提供文:
このブログ「介護役立つ情報」では、介護に携わる情報をお伝えしています。今回は障害者総合支援法の見直しに向けた社会保障審議会・障害者部会の報告書について紹介します。
障害者が希望する地域生活を実現・継続するための支援
報告書の基本的な考え方の障害者が希望する地域生活を実現・継続するための支援の考え方は以下の通りです。
○ 障害者の入所施設や病院からの地域移行を進め、障害者がどの地域においても安心して地域生活を送れるよう、障害者が希望する多様な地域生活の実現に向けた支援や地域生活支援拠点等の整備・充実等を図ることが必要である。
○ どのような相談もまずは受け止める、アクセスしやすい相談体制を整備するため、地域で中核的な役割を果たす相談支援の機関を中心に、本人の希望する暮らしを形づくり、継続するための相談支援の充実・強化が必要である。
グループホームの機能の強化
地域生活の支援の拡充が大きな柱の1つがグループホームの機能の強化を図ることです。
このブログでも紹介した本『日本国・不安の研究「医療・介護産業」のタブーに斬りこむ!』にも「精神療養病棟に入院する患者の退院の見通し」を紹介し、入院患者の半分は在宅サービスの支援体制が整えば退院が可能である現状を紹介されています。
また、ヨーロッパにおいても「グループホーム」のような施設を退院の受け皿にしている事例も紹介されています。
社会保障費に関する記述はより具体的で一部抜粋し、紹介します。
医科診療医療費は31兆円は国民医療費の中で最大である。その31兆円のうち約2兆円が精神医療にかかわる費用であり、さらにうち1兆4000億が精神科入院費用である。
一人一日あたり精神科入院は14,000円強、年間522万円となる。
これに対して精神病院からグループホームへ移行した場合の費用は一人あたり平均月額103,000円、グループホームに住んで就労支援施設へ通う場合の費用は126,000円となり、年間275万。
約半分だから、1兆4000億に対して理論的には7000億が削減できる勘定となる。
ヨーロッパの場合は、基礎自治体がグループホームの支援の主体だが、日本では民間の側で、ビジネスチャンスとしての精神病患者の不要な長期入院から地域移行・就労が動き始めている。
いっこうに入院患者数が減少しないまま厚生労働省は、「精神障害にも対応した地域包括ケアシステム」(2017年)の構築を掲げたが、実効性は疑わしい。

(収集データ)
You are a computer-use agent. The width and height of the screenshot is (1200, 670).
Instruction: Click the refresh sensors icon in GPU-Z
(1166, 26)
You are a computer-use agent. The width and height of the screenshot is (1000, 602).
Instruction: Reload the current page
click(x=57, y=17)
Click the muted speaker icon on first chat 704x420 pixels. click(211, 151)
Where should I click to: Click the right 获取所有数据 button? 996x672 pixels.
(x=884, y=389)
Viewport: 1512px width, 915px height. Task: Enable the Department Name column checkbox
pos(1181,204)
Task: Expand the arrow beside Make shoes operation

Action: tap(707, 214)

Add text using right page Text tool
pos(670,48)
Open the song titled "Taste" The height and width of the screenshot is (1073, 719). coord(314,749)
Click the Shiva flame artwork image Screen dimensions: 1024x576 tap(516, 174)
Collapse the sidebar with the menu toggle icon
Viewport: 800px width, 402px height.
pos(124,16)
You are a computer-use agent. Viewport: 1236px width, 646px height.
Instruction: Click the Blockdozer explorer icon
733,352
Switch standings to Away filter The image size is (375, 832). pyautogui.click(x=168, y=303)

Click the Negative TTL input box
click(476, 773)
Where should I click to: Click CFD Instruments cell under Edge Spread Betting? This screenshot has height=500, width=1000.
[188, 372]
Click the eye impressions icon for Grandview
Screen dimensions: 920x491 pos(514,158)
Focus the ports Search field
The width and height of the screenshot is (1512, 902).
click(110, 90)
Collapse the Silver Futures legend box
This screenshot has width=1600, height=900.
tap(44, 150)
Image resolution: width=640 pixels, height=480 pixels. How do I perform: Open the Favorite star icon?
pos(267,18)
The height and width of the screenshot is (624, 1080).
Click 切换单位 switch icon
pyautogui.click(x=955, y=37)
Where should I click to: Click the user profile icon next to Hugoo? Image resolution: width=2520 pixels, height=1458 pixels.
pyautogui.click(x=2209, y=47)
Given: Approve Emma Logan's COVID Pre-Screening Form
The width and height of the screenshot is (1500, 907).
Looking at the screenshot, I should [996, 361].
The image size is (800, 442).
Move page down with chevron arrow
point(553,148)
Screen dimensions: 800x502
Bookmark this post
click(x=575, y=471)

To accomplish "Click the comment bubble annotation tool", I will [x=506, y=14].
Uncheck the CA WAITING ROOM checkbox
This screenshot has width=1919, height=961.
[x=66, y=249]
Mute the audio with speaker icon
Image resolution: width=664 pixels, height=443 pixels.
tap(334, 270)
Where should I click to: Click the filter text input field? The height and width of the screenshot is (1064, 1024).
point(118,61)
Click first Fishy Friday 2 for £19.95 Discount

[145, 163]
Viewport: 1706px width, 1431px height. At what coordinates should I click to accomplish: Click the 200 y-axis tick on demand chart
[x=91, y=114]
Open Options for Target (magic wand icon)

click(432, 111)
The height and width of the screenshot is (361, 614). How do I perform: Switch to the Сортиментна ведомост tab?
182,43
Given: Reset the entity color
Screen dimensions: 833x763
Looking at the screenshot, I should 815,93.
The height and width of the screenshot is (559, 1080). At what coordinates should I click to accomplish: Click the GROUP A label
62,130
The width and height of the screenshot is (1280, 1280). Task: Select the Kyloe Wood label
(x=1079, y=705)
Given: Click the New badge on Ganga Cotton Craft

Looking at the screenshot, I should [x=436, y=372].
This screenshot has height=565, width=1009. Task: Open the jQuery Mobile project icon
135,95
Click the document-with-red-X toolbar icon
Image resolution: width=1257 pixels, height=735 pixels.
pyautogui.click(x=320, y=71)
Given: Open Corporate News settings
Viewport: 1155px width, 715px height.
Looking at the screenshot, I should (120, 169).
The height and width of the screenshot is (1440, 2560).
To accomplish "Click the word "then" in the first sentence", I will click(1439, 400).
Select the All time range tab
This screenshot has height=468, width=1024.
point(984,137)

やること:
**A)** 提供文のうち、「これに対して精神病院からグル」から「掲げたが、実効性は疑わしい。」までの部分を一字も変えずに書き写してください。
**B)** 提供文に出てくる「兆」か「億」の単位を使った金額を、重複を除いてすべて挙げてください。

回答:
**A)**
これに対して精神病院からグループホームへ移行した場合の費用は一人あたり平均月額103,000円、グループホームに住んで就労支援施設へ通う場合の費用は126,000円となり、年間275万。
約半分だから、1兆4000億に対して理論的には7000億が削減できる勘定となる。
ヨーロッパの場合は、基礎自治体がグループホームの支援の主体だが、日本では民間の側で、ビジネスチャンスとしての精神病患者の不要な長期入院から地域移行・就労が動き始めている。
いっこうに入院患者数が減少しないまま厚生労働省は、「精神障害にも対応した地域包括ケアシステム」(2017年)の構築を掲げたが、実効性は疑わしい。

**B)**
・31兆円
・約2兆円
・1兆4000億
・7000億